アリセプトの治験について(2)
前回の記事
(←こちらをクリック)の続きです。
今日は、
1)ダウン症者の症状はアルツハイマー型認知症なのか? について。
ダウン症の人は大人になってアルツハイマー型認知症になる確率が、健常者よりも高いこと。

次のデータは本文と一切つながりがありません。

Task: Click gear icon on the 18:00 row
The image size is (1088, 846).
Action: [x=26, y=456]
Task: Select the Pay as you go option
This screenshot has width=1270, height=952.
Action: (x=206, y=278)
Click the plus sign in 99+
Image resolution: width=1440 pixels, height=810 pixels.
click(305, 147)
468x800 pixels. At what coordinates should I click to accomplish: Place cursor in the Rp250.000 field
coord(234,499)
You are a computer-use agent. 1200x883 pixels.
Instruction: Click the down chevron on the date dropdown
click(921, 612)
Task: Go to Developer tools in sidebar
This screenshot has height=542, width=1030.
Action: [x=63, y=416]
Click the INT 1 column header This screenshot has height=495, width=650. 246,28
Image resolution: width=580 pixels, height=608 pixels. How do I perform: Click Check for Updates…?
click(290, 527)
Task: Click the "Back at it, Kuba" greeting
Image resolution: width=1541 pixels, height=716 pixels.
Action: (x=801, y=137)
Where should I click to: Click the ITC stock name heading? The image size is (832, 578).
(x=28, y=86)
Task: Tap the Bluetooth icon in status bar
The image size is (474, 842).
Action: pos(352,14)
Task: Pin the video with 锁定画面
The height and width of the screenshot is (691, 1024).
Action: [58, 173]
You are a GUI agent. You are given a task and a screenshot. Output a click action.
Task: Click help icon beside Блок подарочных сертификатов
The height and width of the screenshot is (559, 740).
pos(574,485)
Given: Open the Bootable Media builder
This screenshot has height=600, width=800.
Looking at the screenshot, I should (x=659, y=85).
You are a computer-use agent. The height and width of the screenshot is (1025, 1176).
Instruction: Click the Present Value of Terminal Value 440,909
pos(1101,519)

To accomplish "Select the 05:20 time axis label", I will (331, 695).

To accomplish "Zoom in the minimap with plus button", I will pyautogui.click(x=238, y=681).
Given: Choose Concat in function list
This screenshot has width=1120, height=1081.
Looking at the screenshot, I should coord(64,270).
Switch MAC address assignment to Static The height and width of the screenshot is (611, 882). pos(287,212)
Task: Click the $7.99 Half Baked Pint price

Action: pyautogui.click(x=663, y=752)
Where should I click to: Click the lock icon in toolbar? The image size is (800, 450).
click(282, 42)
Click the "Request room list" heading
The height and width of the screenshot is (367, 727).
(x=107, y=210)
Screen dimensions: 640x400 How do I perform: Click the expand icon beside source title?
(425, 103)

老化が比較的若い年代から始まることが明らかになっています。
ところが、インターネットでダウン症研究の第一人者、菅野敦先生が講演で「自分は20年近く
ダウン症の方を診てきたが、アルツハイマー症状の人と会う機会は全然なかった」とおっしゃって
いて、これはどういうことだろう、と気になったのです。
アルツハイマー病の特徴
症状 もの忘れ(自分でもの忘れをしているという自覚なし)
病理所見 脳の観察(解剖・MRI・CT)
→①老人斑 (アミロイドβたんぱくの過剰生産が原因)
②神経原線維のもつれ
③神経細胞死 (とくにアセチルコリンを作るマイネルト核で顕著)
田平武、 『アルツハイマー・ワクチン』、2007年、中央法規出版会 より
むずかしい言葉や理屈はさておいて、脳みそに上のような特徴的なキズが
見られます。そして、アルツハイマーと診断されているダウン症の方にも、①と②の
特徴的なキズが同じく見られます。(これはお医者さんの立場からの見方)
しかし、菅野敦先生は、実際に患者さんの行動を観察したところ、どうもおかしいぞ
と思われました。
例えば、パジャマの上から洋服のズボンをはく、時や場所を考えずに洋服を脱いだり
着たりする。このような行動はアルツハイマーの人に典型的に見られるが、一度覚えたら
常にそのとおりに行動することを好むダウン症の人は、このような行動はしない。
外国で30歳以上のダウン症者はすべてアルツハイマーだとする報告もあるそうですが、
菅野先生は「自分は20年近くダウン症の方を診てきたが、アルツハイマー症状の人と
会う機会は全然なかった」、また、「症状をキチッと押さえていないでボーっとしている姿
を見て、ダウン症の人達はアルツハイマー病にかかりやすいと言っているんじゃないかな
という気がするんです。」とのこと。
症状が悪くなってから脳の検査をすると、前述のようにアルツハイマーと同じ特徴・キズが
認められるが、実はこのキズはダウン症者の場合、もっと子どものときからあるのではと
推測されています。つまり、同じ脳のキズの原因として、アルツハイマーと
ダウン症特有の別の病気の2種類があるのでは、という主張です。
「豊かな青年期・成人期を迎えるために」(2)
(←菅野先生の講演はこちらをクリック)
また、脳のキズが見られる部位がアルツハイマー病とダウン症者では違っているという
報告もあります。 ( 過去の蝉コロンの記事
より ←こちらをクリック)
そして、このダウン症特有の別の病気というのが、菅野先生が提唱された
「急激退行」です。
急激退行とは
ある時期にこれまでできていたことが比較的短期間にできなくなる現象。
20歳前後と20歳代後半に多い。
急に元気がなくなり引きこもりが始まり、日常生活への適応に様々な困難や支障を生じる。
今日の記事の要点は、
1)ダウン症者の青年期・成人期の大きな病気として、
「アルツハイマー型認知症」と「急激退行」の2つがあること。
2)アリセプトの治験は、ダウン症者の「急激退行」への有効性を
確認するために行われること。
※アリセプトは現在アルツハイマー型認知症の進行を抑える薬であるが、同時に
ダウン症の急激退行にも効果があると考えられる。急激退行への効果に
対して大きく期待されている。
補記:菅野先生の講演ではダウン症者の脳についての発症以前の検査が行われていない
という現状が述べられていますが、(それよりかなり後の段階で書かれた)
田平氏の本によれば、ダウン症の脳をいろんな年齢で調べた調査があるそうです。
出典は不明です。外国の事例でしょうか。
この調査の結果、アルツハイマーの発症の時間的推移に関して、
老人斑の出現→(約10年)→神経原線維変化の出現→(約10年)→
認知症の症状の出現。という順序が明らかになったとのこと。(同書、74頁)
アルツハイマーを防ぐには、おおもとの老人斑の防止=アミロイドβたんぱくの
異常増殖をどう抑えるかがカギだという方向性が見えてきた。